The negative log-Likelihood-Function
"""
lnl = - np.sum(np.log(poisson(data, params[0])))
return lnl
def negative_log_likelihood(params, data):
''' better alternative using scipy '''
return -stats.poisson.logpmf(data, params[0]).sum()
# get poisson deviated random numbers
data = np.random.poisson(2, 1000)
# minimize the negative log-Likelihood
result = minimize(negative_log_likelihood, # function to minimize
x0=np.ones(1), # start value
args=(data,), # additional arguments for function
method='Powell', # minimization method, see docs
)
# result is a scipy optimize result object, the fit parameters
# are stored in result.x
print(result)
# plot poisson-distribution with fitted parameter
x_plot = np.arange(0, 15)
plt.plot(
x_plot,
stats.poisson.pmf(x_plot, result.x),
marker='o', linestyle='',
label='Fit result',
)
plt.legend()
plt.show()

Thank you for the wonderful discussion!
You might want to consider the following:
1) Instead of computing "poisson", compute "log poisson", for better numerical behavior
2) Instead of using "lamb", use the logarithm (let me call it "log_mu"), to avoid the fit "wandering" into negative values of "mu".
So
log_poisson(k, log_mu): return k*log_mu - loggamma(k+1) - math.exp(log_mu)

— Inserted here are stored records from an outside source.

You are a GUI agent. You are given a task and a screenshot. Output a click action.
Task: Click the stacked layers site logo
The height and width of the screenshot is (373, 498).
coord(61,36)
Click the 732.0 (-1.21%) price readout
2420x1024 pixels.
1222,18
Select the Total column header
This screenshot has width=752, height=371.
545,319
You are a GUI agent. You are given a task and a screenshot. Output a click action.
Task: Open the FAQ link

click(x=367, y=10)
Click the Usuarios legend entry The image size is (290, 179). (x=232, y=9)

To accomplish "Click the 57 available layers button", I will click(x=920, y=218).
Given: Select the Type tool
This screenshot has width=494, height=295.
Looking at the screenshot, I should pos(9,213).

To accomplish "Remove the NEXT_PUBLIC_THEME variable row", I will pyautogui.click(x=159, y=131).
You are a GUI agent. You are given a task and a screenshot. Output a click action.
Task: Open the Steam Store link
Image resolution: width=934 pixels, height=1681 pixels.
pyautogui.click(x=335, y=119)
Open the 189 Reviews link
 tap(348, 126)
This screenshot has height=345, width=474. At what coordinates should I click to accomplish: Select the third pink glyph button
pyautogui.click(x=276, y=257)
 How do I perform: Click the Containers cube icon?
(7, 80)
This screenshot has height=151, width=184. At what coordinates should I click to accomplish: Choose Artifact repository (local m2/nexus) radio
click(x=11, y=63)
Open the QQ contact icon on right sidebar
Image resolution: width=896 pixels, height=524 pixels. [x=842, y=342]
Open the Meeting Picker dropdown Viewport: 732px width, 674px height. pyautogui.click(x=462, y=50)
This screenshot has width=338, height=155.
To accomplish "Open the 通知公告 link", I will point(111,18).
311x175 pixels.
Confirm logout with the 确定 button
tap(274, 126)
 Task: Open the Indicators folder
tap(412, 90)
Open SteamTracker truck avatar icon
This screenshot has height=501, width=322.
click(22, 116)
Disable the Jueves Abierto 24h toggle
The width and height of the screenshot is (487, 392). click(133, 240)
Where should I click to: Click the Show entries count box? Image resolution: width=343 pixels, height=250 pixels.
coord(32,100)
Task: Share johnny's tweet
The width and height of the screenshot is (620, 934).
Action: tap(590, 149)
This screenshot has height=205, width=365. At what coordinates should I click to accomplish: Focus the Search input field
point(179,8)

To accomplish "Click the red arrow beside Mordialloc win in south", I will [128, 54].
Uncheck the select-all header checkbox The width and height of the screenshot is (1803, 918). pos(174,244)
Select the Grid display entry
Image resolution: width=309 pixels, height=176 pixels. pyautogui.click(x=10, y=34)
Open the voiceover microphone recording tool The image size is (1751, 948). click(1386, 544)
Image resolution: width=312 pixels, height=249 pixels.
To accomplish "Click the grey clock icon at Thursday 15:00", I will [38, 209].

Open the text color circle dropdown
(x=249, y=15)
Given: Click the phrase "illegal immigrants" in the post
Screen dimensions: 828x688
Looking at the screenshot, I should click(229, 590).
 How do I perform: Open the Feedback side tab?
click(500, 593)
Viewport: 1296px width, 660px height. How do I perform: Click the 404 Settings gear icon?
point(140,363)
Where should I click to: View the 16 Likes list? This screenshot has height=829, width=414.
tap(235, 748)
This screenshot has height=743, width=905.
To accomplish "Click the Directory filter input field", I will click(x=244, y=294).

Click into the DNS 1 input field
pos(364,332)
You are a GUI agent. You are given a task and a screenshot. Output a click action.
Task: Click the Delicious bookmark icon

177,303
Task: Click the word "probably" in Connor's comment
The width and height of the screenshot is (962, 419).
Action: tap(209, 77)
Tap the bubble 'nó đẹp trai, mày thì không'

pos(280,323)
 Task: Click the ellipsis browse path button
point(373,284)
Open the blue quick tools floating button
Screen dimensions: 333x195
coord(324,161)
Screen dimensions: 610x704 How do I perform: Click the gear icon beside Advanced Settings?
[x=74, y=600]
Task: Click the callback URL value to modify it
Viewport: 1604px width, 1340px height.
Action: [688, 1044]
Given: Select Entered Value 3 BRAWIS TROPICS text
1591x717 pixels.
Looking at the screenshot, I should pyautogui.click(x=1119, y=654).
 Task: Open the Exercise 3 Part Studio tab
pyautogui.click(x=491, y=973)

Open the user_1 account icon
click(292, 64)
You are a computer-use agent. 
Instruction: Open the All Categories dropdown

Where "loggamma" is the scipy.special.loggamma function.
Actually, in the above fit, the "loggamma" term only adds a constant offset to the functions being minimized, so one can just do:
log_poisson_(k, log_mu): return k*log_mu - math.exp(log_mu)
NOTE: log_poisson_() not the same as log_poisson(), but when used for minimization in the manner above, will give the same fitted minimum (the same value of mu, up to numerical issues). The value of the function being minimized will have been offset, but one doesn't usually care about that anyway.